**To do:** Setting aside any pictures, reproduce the data exactly.

**Record excerpts:**
○ ○ ○ ○ ○ ○ ○

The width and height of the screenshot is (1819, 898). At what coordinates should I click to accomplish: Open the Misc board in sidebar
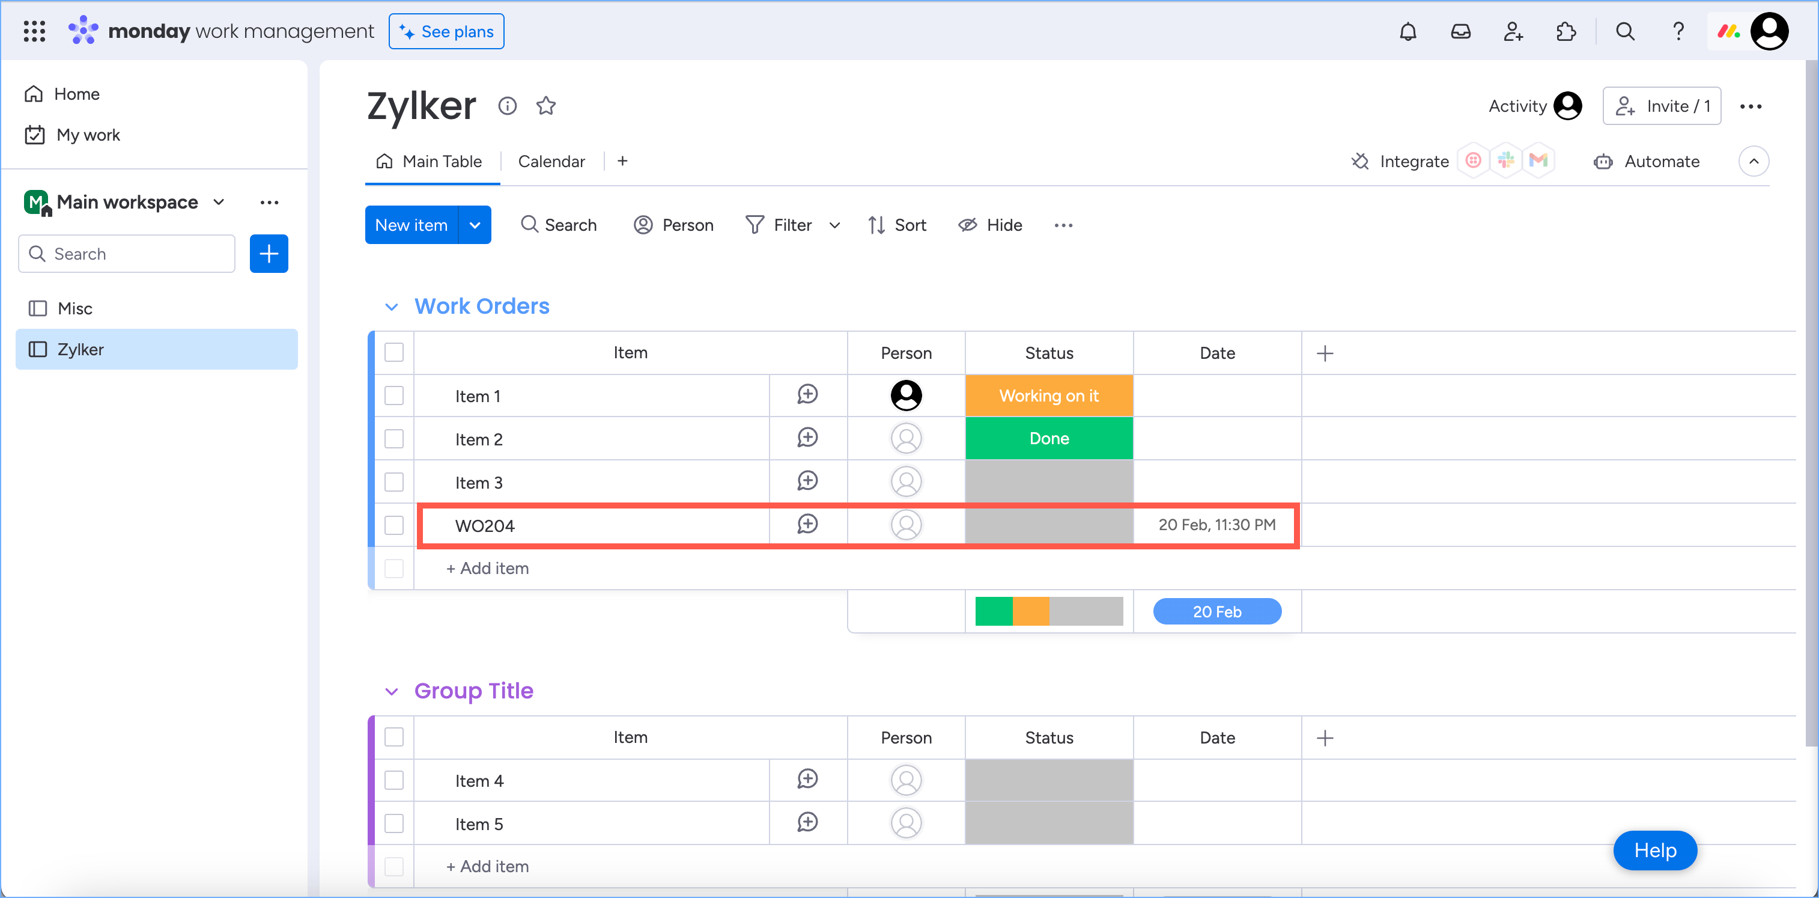(75, 309)
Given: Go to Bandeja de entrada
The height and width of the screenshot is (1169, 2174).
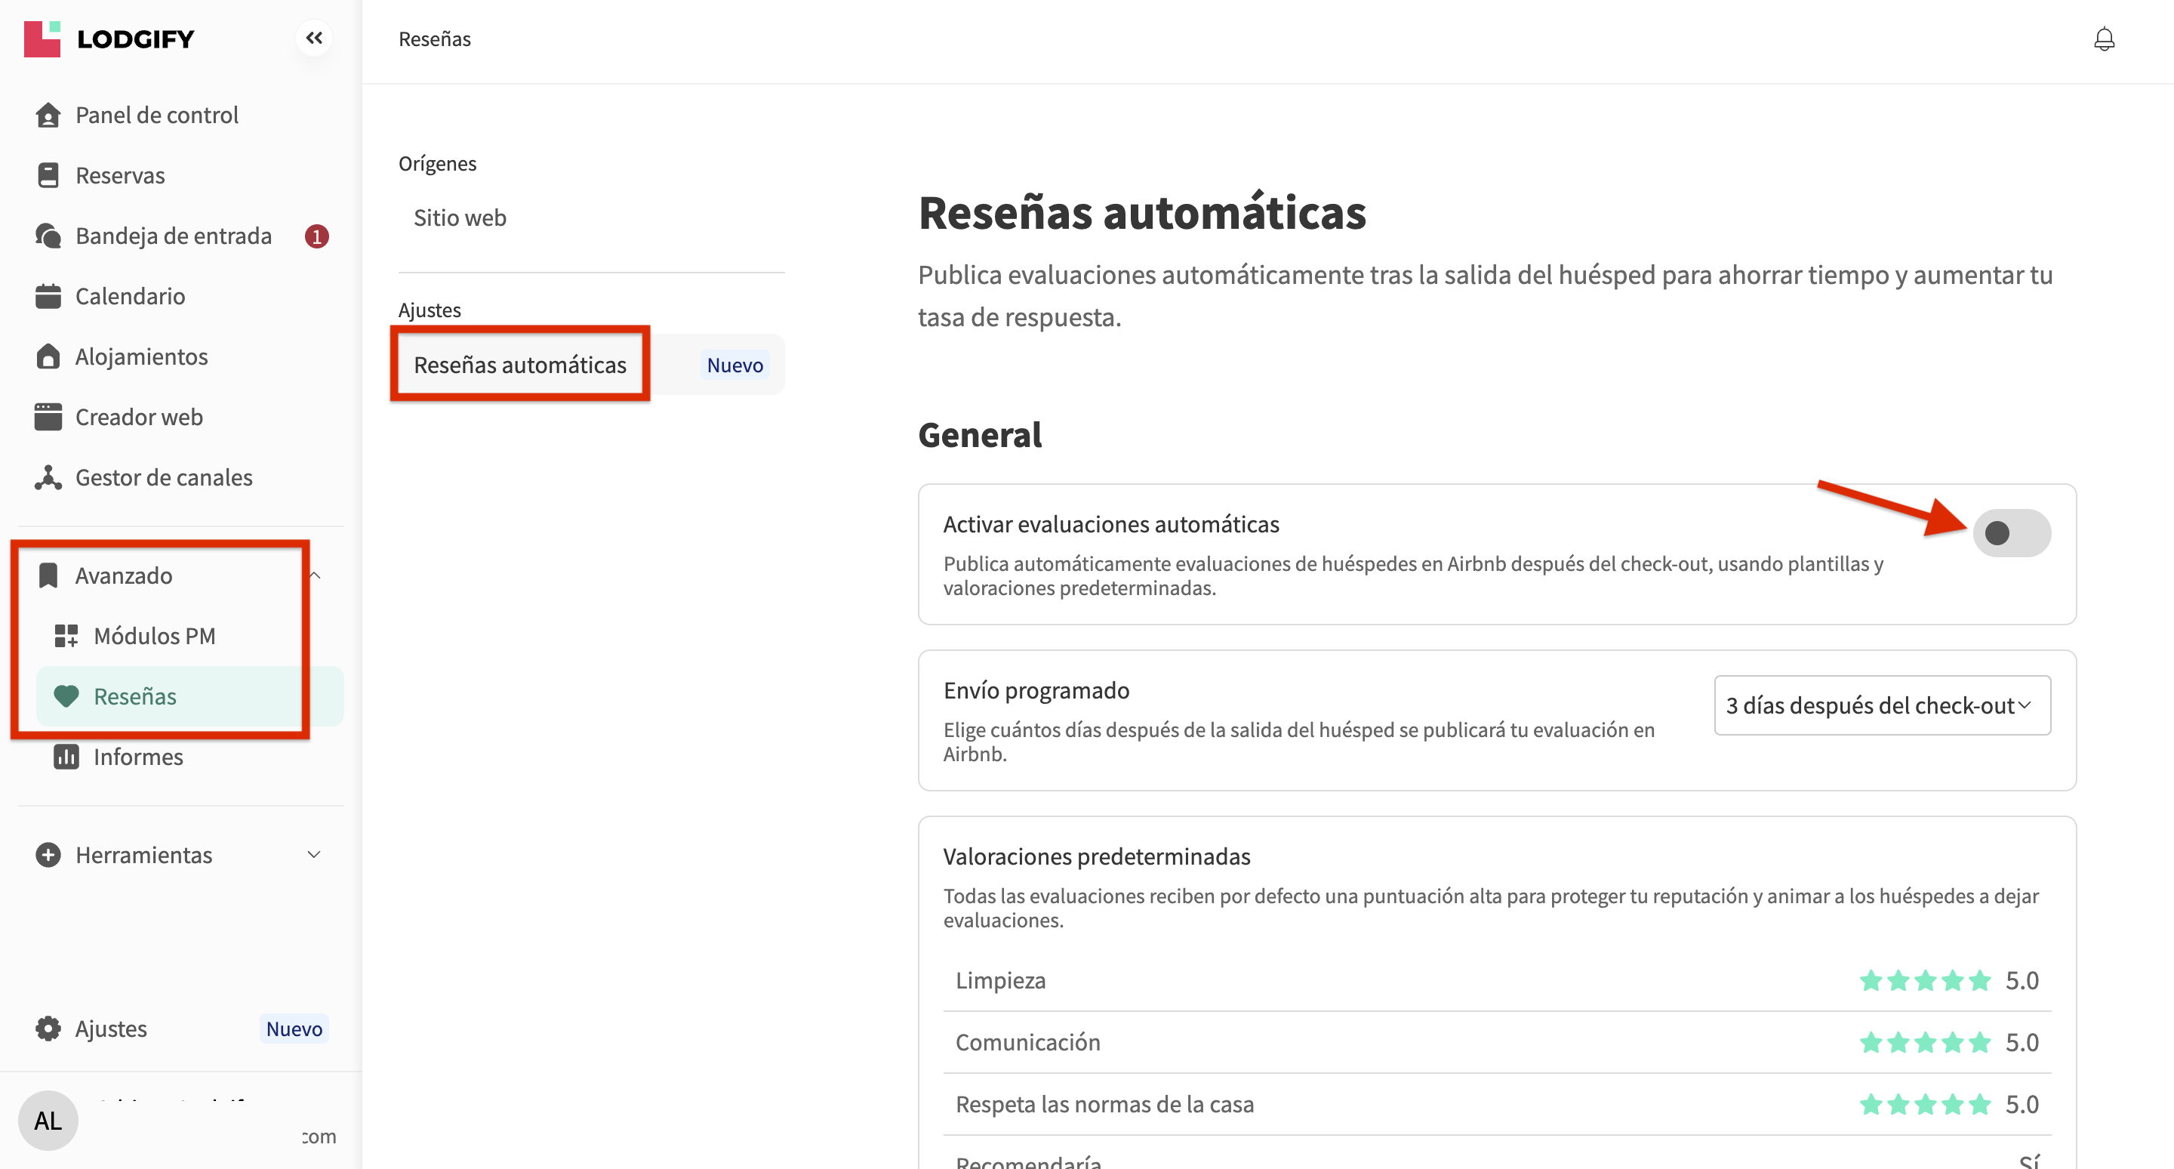Looking at the screenshot, I should (173, 235).
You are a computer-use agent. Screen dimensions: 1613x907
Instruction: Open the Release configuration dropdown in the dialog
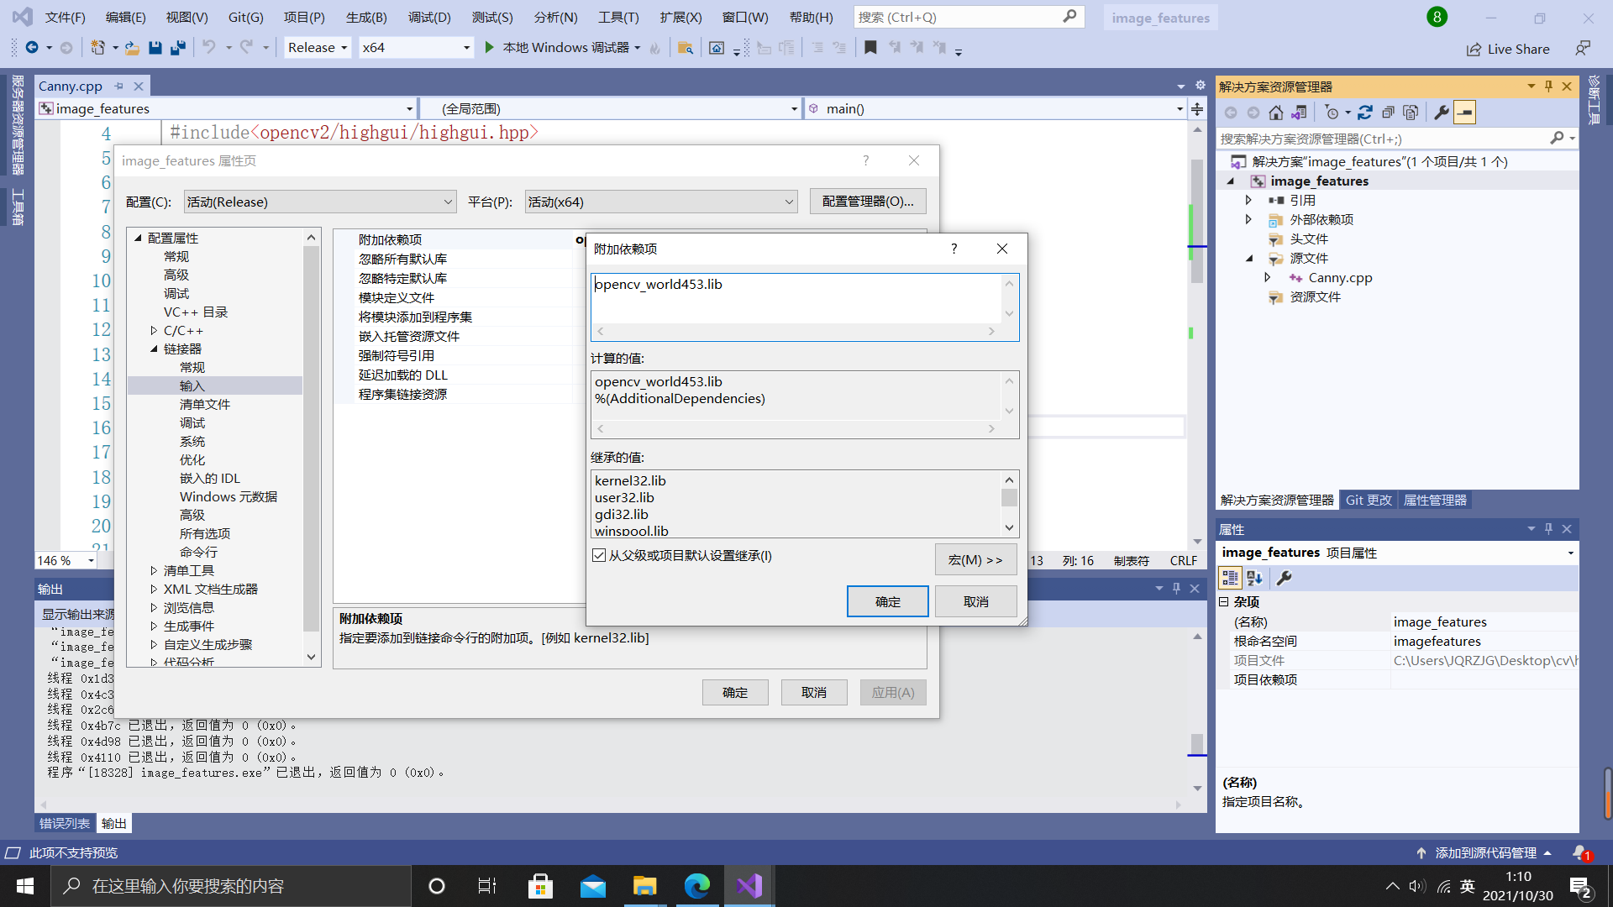[x=319, y=202]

○ ○ ○ ○ ○ ○ ○

**Answer section:**
The width and height of the screenshot is (1819, 898). At what coordinates should I click to accomplish: Open the Misc board in sidebar
(75, 309)
Given: Go to Bandeja de entrada
The height and width of the screenshot is (1169, 2174).
Looking at the screenshot, I should (173, 235).
You are a computer-use agent. Screen dimensions: 1613x907
Instruction: Open the Release configuration dropdown in the dialog
[x=319, y=202]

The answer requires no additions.